Last week we welcomed two PANACEA Users at the CRMN-Lyon facility, Scott DILLON adn Kathryn GERL from Prof. Melinda Duer’s research group.
Lear a bit more on our PANACEA user pofiles and experience through Kathryn Gerl's interview;
Q1: Where are you from and what is your field of research?
I am currently a second-year PhD student in Prof. Melinda Duer’s research group within the Department of Chemistry at the University of Cambridge. My research investigates how mechanical strain affects the structure and orientation of extracellular matrix proteins, such as collagen. I am particularly interested in how these mechanical changes impact osteosarcoma cell behavior, including adhesion and migration.
Q2: Could you tell us a bit more about your scientific academic journey?
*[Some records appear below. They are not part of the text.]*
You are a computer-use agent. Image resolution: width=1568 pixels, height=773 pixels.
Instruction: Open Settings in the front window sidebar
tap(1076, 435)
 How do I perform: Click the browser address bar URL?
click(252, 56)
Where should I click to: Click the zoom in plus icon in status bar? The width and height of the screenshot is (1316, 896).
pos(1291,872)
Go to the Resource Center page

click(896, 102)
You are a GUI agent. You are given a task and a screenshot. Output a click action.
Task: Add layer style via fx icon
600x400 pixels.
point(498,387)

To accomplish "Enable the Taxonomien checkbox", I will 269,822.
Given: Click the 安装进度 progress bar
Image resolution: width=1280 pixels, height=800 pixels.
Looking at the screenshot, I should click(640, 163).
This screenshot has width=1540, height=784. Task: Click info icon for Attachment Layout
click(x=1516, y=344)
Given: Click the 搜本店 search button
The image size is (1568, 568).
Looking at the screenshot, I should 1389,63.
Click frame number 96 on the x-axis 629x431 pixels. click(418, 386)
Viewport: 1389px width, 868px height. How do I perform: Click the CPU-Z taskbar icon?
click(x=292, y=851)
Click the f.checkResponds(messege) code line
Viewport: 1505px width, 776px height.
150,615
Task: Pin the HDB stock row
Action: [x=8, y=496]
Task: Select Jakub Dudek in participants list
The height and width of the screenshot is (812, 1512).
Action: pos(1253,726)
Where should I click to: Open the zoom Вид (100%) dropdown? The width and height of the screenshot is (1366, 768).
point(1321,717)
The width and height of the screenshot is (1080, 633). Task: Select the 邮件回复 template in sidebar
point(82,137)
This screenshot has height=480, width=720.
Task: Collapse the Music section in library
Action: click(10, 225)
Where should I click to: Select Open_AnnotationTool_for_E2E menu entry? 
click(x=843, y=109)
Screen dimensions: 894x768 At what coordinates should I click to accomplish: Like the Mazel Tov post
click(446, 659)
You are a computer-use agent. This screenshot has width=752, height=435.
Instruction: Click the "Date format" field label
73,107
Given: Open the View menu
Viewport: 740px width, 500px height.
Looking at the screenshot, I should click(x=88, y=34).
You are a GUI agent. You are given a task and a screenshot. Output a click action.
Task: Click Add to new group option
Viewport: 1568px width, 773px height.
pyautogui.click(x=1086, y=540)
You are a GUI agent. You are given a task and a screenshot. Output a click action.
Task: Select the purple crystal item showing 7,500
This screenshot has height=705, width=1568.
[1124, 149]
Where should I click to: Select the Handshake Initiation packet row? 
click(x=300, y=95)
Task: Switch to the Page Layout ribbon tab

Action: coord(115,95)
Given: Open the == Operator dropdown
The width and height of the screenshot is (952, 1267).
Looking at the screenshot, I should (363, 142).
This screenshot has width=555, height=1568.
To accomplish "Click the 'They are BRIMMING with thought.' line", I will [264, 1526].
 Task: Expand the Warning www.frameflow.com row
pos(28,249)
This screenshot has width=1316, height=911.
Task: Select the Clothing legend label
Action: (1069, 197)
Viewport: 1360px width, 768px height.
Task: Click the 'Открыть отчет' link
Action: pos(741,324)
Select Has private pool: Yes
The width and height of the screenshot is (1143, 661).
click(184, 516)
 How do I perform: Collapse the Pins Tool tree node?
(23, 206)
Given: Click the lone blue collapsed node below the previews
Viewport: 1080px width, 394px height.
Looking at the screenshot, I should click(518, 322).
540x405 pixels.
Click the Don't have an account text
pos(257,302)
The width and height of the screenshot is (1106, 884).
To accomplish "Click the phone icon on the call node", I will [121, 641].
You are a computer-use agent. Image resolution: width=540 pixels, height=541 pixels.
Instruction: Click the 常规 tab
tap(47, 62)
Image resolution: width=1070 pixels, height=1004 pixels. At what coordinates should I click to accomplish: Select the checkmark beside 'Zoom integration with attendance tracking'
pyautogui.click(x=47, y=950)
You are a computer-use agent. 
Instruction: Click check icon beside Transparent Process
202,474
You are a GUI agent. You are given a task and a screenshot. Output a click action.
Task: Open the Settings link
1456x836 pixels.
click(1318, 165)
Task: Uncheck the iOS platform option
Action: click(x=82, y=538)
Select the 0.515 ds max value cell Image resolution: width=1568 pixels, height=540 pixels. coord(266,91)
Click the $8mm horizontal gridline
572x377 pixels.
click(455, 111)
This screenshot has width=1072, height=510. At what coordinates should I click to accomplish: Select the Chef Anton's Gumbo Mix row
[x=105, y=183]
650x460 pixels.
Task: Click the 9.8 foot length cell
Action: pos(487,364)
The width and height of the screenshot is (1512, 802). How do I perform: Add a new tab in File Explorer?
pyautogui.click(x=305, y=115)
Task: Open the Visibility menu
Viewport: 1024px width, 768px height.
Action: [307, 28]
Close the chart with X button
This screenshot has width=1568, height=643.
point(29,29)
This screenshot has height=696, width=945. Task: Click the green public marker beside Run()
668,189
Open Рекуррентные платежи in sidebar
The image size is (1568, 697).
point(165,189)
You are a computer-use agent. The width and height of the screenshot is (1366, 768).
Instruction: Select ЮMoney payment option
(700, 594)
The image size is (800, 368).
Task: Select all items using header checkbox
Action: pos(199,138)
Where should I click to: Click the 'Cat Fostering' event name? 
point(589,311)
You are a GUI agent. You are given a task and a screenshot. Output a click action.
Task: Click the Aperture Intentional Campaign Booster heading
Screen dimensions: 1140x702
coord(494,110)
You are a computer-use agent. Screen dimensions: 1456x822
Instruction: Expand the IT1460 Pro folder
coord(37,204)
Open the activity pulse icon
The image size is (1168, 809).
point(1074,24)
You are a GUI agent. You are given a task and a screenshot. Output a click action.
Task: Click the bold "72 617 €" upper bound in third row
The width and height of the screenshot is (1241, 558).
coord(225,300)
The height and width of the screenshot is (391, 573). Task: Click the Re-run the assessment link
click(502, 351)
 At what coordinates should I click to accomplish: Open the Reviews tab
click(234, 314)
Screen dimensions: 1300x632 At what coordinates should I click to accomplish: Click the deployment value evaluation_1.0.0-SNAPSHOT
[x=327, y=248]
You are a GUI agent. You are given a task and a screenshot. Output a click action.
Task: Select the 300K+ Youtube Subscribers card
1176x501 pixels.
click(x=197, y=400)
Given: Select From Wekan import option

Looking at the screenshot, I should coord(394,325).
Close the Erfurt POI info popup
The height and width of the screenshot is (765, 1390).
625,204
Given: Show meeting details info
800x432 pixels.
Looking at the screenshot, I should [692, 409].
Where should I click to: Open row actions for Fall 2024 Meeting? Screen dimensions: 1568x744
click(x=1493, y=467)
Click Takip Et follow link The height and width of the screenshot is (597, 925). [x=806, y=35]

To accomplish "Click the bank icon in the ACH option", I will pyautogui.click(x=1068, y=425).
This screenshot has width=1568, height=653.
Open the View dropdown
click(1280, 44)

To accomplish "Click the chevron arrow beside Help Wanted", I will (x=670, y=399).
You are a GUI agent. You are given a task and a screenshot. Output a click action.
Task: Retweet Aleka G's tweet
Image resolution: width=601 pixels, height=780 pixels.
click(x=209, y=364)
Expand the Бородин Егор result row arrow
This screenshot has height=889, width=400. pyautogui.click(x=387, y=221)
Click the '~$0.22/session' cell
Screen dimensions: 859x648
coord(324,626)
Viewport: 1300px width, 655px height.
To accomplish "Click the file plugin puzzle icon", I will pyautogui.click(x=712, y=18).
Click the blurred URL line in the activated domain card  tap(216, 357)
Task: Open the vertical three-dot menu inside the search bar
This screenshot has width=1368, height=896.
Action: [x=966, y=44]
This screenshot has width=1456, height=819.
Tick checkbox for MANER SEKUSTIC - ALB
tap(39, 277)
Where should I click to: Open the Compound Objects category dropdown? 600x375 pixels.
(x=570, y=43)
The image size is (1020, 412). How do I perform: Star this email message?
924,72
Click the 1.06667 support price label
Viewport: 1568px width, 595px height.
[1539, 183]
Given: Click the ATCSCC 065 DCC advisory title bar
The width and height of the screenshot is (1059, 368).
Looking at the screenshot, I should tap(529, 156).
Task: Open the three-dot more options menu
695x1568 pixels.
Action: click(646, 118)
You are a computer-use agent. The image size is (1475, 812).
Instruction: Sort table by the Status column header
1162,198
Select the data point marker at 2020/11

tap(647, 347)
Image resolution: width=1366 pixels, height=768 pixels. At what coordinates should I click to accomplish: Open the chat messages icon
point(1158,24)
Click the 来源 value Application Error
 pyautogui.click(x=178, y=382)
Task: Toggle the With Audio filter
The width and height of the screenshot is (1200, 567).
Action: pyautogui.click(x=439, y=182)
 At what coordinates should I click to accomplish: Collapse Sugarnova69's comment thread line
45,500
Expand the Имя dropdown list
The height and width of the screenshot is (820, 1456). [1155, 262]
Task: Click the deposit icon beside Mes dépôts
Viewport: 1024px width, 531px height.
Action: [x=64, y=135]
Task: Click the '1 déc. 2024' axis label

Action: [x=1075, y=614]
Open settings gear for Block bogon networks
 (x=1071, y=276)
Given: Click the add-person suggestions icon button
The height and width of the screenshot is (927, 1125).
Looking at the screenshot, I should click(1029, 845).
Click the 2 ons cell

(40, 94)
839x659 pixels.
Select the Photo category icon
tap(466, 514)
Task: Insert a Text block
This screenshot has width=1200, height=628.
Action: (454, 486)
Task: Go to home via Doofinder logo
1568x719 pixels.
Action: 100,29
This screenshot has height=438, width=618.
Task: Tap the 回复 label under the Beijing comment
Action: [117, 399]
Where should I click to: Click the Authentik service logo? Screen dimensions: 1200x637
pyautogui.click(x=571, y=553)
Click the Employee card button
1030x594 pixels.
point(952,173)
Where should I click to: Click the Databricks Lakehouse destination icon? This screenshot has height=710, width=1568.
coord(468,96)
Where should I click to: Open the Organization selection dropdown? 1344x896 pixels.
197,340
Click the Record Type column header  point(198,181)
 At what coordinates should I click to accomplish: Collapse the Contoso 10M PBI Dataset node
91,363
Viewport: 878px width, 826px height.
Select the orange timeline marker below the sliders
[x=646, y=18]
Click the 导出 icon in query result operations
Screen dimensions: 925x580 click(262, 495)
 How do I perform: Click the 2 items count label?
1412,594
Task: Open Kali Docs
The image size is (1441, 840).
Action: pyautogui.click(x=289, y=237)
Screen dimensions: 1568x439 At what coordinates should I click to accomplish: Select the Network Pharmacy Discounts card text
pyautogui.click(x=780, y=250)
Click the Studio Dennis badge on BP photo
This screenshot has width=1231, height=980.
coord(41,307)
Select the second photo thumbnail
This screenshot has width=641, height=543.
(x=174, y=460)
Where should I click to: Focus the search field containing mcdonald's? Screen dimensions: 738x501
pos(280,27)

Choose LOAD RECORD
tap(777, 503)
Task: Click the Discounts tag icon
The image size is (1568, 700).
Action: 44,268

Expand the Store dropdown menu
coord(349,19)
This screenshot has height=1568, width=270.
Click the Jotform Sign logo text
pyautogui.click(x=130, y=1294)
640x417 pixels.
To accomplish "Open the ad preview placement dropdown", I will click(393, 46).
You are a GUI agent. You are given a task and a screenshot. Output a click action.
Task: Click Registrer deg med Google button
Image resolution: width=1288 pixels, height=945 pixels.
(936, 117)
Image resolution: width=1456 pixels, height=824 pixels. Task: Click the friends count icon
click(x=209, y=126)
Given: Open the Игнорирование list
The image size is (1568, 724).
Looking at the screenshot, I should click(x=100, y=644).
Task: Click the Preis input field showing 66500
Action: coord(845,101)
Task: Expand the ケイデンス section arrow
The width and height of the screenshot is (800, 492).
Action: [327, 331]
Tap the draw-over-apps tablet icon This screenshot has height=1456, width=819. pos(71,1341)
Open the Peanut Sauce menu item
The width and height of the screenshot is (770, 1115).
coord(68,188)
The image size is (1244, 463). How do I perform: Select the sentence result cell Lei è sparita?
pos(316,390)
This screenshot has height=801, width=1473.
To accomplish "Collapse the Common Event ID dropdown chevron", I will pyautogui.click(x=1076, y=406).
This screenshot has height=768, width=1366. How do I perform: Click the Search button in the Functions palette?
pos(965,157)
I obtained my honors bachelor’s degree in chemistry with an option in pre-med from Oregon State University in Corvallis, Oregon. As part of the Honors program, I completed my thesis focused on investigating novel natural products and their effect on proteostasis in various types of human breast cancer. My passion has always been in both biology and chemistry, particularly in research that bridges these two disciplines. Therefore, I am interested in using solid-state NMR to investigate the structure and dynamics of complex biological systems.
Q3: How did you hear of PANACEA?
We began a collaborative project with Dr. Danielle Laurencin from the Institute Charles Gerhardt to explore the use of 17O NMR to investigate the dynamics of biological systems. Danielle suggested that we join the PANACEA project as it offers the advanced instrumentation and expertise required to perform the challenging and complex 17O NMR experiments on our biological samples.
Q4: What was the purpose of your visit?
Our goal was to use 17O NMR to study hydrogen bonding, a critical interaction that supports the secondary structure of many proteins, including collagen. Danielle’s group in Montpellier successfully synthesized 17O-labelled L-proline, which we used to isotopically enrich cell-derived collagen. This provided an exciting opportunity to explore the dynamics of hydrogen bonding within biological systems.
Q5: Overall, did you enjoy this access opportunity?
We had a wonderful experience in Lyon! The team at the Nuclear Magnetic Resonance Center gave us a warm welcome and ensured our experience was smooth and effortless.
The engineers and facility staff provided outstanding expertise, patience, and support, especially when challenges arose due to the complexity of our biological samples. Thanks to their help, we were able to collect novel spectra and detect 17O signals in collagen for the first time. This paves the way for exciting future research using 17O NMR to investigate hydrogen bonding within collagen across various biological systems and conditions.